O pagamento das despesas do teletrabalho

Impõe-se que a Assembleia da República aprove, com urgência, a clarificação da norma em apreço para impedir que os trabalhadores dos sectores privado e público continuem a ser injustamente penalizados.

Ultimamente, tem sido questionada a responsabilidade pelo pagamento do acréscimo de despesas do teletrabalho.

Segundo o artigo 168.º do Código do Trabalho (CT) de 2009, na falta de acordo, compete ao empregador assegurar a instalação e a manutenção dos instrumentos do teletrabalho, bem como o pagamento das inerentes despesas.

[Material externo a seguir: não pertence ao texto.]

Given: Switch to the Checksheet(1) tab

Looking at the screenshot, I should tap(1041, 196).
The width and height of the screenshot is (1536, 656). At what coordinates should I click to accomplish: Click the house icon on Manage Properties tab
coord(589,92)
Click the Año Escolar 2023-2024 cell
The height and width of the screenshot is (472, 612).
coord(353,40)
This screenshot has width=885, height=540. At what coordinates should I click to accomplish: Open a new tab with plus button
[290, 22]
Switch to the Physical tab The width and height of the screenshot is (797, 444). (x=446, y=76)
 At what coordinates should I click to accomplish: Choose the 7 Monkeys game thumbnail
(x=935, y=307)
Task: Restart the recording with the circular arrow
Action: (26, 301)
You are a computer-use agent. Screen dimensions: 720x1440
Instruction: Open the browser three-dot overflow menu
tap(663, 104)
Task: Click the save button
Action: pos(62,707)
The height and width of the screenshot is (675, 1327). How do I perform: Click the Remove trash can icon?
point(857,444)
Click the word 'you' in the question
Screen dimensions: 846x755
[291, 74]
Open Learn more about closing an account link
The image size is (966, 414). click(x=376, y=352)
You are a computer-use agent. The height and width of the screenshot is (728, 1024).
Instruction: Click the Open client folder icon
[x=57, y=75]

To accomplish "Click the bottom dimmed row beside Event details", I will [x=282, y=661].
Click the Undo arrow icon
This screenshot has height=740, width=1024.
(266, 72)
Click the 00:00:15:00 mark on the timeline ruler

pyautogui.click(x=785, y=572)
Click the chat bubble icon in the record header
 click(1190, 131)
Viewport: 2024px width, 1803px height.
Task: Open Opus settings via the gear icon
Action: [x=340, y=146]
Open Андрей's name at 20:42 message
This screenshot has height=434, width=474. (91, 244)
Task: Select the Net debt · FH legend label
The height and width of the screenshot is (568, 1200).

Com o Decreto-Lei n.º 10-A/2020, de 13 de Março, ratificado pela Lei nº 1-A/2020, de 20 de Março, o regime de teletrabalho passou a ser obrigatório quando determinado pelo empregador ou requerido pelo trabalhador, desde que seja compatível com a actividade.

Após sucessivas renovações, com a entrada em vigor do Decreto-Lei nº 11-A/2021, de 11 de Fevereiro, do Presidente da República, autorizado pela Resolução da Assembleia da República n.º 63-A/2021, da mesma data, a obrigatoriedade do regime de teletrabalho abrange, mais uma vez, todos os trabalhadores “independentemente do vínculo laboral, sempre que as funções em causa o permitam e o trabalhador disponha de condições para a exercer”.

Contudo, estes diplomas, apesar de manterem a obrigação do empregador disponibilizar os equipamentos de trabalho e comunicação, são omissos no tocante aos custos do teletrabalho.

Lamentavelmente, o Ministério do Trabalho, Solidariedade e Segurança Social veio defender, publicamente, que o empregador tem de suportar, apenas, as “despesas relacionadas com internet e telefone”, fazendo uma interpretação literal da supracitada norma do CT, que não se harmoniza com os direitos e princípios constitucionais.

Como é óbvio, esta recomendação não é vinculativa, uma vez que está em causa matéria da competência reservada da Assembleia da República, a qual, durante o estado de emergência, poderá autorizar o Presidente da República e o Governo a decretar medidas temporárias e excepcionais no âmbito da pandemia da covid-19, designadamente, a regulamentação do teletrabalho.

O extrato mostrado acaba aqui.